*** SUPPLIED DATA ***

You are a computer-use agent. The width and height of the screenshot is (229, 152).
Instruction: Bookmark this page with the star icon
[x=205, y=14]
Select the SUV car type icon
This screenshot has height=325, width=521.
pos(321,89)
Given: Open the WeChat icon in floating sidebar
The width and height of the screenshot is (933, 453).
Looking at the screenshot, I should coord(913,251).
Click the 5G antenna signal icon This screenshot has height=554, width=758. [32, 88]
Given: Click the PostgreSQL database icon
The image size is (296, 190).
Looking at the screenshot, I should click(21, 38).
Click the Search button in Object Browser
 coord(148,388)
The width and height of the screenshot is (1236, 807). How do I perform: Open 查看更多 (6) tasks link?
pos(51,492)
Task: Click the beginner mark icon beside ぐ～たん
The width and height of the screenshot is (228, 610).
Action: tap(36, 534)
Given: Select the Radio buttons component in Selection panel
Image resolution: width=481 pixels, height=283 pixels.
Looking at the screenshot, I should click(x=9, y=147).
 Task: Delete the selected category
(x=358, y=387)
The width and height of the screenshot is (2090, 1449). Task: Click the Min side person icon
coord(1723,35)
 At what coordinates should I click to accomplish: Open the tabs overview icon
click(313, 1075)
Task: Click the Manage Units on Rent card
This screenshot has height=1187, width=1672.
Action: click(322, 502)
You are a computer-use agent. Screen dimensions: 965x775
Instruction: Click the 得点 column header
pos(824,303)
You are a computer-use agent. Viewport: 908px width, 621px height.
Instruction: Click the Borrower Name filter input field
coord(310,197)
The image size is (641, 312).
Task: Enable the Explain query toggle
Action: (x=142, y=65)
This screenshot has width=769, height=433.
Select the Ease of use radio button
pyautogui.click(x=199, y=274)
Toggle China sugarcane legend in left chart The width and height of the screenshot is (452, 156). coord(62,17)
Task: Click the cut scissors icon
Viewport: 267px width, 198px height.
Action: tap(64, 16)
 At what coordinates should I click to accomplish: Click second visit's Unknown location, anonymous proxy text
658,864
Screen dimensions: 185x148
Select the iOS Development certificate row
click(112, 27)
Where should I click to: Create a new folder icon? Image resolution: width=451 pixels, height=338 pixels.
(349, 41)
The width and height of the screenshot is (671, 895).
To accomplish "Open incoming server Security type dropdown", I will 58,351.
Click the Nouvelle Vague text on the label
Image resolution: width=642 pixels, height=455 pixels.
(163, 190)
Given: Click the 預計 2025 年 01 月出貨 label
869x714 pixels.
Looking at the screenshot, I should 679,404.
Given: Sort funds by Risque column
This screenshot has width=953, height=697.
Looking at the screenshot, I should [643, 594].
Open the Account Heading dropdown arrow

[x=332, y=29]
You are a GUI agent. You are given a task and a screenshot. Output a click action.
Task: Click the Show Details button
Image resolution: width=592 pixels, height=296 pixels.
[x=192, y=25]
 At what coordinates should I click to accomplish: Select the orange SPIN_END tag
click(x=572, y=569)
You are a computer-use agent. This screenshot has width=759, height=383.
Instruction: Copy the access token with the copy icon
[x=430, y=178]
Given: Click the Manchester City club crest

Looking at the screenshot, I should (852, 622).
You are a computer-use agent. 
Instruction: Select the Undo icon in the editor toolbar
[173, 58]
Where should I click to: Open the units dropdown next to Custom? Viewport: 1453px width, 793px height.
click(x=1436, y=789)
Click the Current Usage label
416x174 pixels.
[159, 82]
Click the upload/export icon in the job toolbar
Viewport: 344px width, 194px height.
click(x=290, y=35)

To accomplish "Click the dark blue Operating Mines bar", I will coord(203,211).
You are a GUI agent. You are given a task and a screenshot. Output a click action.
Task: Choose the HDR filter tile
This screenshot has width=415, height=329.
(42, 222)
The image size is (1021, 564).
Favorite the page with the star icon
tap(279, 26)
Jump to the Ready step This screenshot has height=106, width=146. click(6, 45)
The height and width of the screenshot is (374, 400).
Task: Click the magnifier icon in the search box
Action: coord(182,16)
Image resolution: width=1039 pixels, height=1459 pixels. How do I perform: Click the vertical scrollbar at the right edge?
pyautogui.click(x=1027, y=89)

*** End of SUPPLIED DATA ***

_ASSIGNMENT_
The answer should be an exact copy of the data.

_FINISHED EXERCISE_
You are a computer-use agent. The width and height of the screenshot is (229, 152).
Instruction: Bookmark this page with the star icon
[x=205, y=14]
Select the SUV car type icon
This screenshot has height=325, width=521.
pos(321,89)
Given: Open the WeChat icon in floating sidebar
The width and height of the screenshot is (933, 453).
Looking at the screenshot, I should coord(913,251).
Click the 5G antenna signal icon This screenshot has height=554, width=758. [32, 88]
Given: Click the PostgreSQL database icon
The image size is (296, 190).
Looking at the screenshot, I should click(21, 38).
Click the Search button in Object Browser
 coord(148,388)
The width and height of the screenshot is (1236, 807). How do I perform: Open 查看更多 (6) tasks link?
pos(51,492)
Task: Click the beginner mark icon beside ぐ～たん
The width and height of the screenshot is (228, 610).
Action: tap(36, 534)
Given: Select the Radio buttons component in Selection panel
Image resolution: width=481 pixels, height=283 pixels.
Looking at the screenshot, I should click(x=9, y=147).
 Task: Delete the selected category
(x=358, y=387)
The width and height of the screenshot is (2090, 1449). Task: Click the Min side person icon
coord(1723,35)
 At what coordinates should I click to accomplish: Open the tabs overview icon
click(313, 1075)
Task: Click the Manage Units on Rent card
This screenshot has height=1187, width=1672.
Action: click(322, 502)
You are a computer-use agent. Screen dimensions: 965x775
Instruction: Click the 得点 column header
pos(824,303)
You are a computer-use agent. Viewport: 908px width, 621px height.
Instruction: Click the Borrower Name filter input field
coord(310,197)
The image size is (641, 312).
Task: Enable the Explain query toggle
Action: (x=142, y=65)
This screenshot has width=769, height=433.
Select the Ease of use radio button
pyautogui.click(x=199, y=274)
Toggle China sugarcane legend in left chart The width and height of the screenshot is (452, 156). coord(62,17)
Task: Click the cut scissors icon
Viewport: 267px width, 198px height.
Action: tap(64, 16)
 At what coordinates should I click to accomplish: Click second visit's Unknown location, anonymous proxy text
658,864
Screen dimensions: 185x148
Select the iOS Development certificate row
click(112, 27)
Where should I click to: Create a new folder icon? Image resolution: width=451 pixels, height=338 pixels.
(349, 41)
The width and height of the screenshot is (671, 895).
To accomplish "Open incoming server Security type dropdown", I will 58,351.
Click the Nouvelle Vague text on the label
Image resolution: width=642 pixels, height=455 pixels.
(163, 190)
Given: Click the 預計 2025 年 01 月出貨 label
869x714 pixels.
Looking at the screenshot, I should 679,404.
Given: Sort funds by Risque column
This screenshot has width=953, height=697.
Looking at the screenshot, I should [643, 594].
Open the Account Heading dropdown arrow

[x=332, y=29]
You are a GUI agent. You are given a task and a screenshot. Output a click action.
Task: Click the Show Details button
Image resolution: width=592 pixels, height=296 pixels.
[x=192, y=25]
 At what coordinates should I click to accomplish: Select the orange SPIN_END tag
click(x=572, y=569)
You are a computer-use agent. This screenshot has width=759, height=383.
Instruction: Copy the access token with the copy icon
[x=430, y=178]
Given: Click the Manchester City club crest

Looking at the screenshot, I should (852, 622).
You are a computer-use agent. 
Instruction: Select the Undo icon in the editor toolbar
[173, 58]
Where should I click to: Open the units dropdown next to Custom? Viewport: 1453px width, 793px height.
click(x=1436, y=789)
Click the Current Usage label
416x174 pixels.
[159, 82]
Click the upload/export icon in the job toolbar
Viewport: 344px width, 194px height.
click(x=290, y=35)

To accomplish "Click the dark blue Operating Mines bar", I will coord(203,211).
You are a GUI agent. You are given a task and a screenshot. Output a click action.
Task: Choose the HDR filter tile
This screenshot has width=415, height=329.
(42, 222)
The image size is (1021, 564).
Favorite the page with the star icon
tap(279, 26)
Jump to the Ready step This screenshot has height=106, width=146. click(6, 45)
The height and width of the screenshot is (374, 400).
Task: Click the magnifier icon in the search box
Action: coord(182,16)
Image resolution: width=1039 pixels, height=1459 pixels. How do I perform: Click the vertical scrollbar at the right edge?
pyautogui.click(x=1027, y=89)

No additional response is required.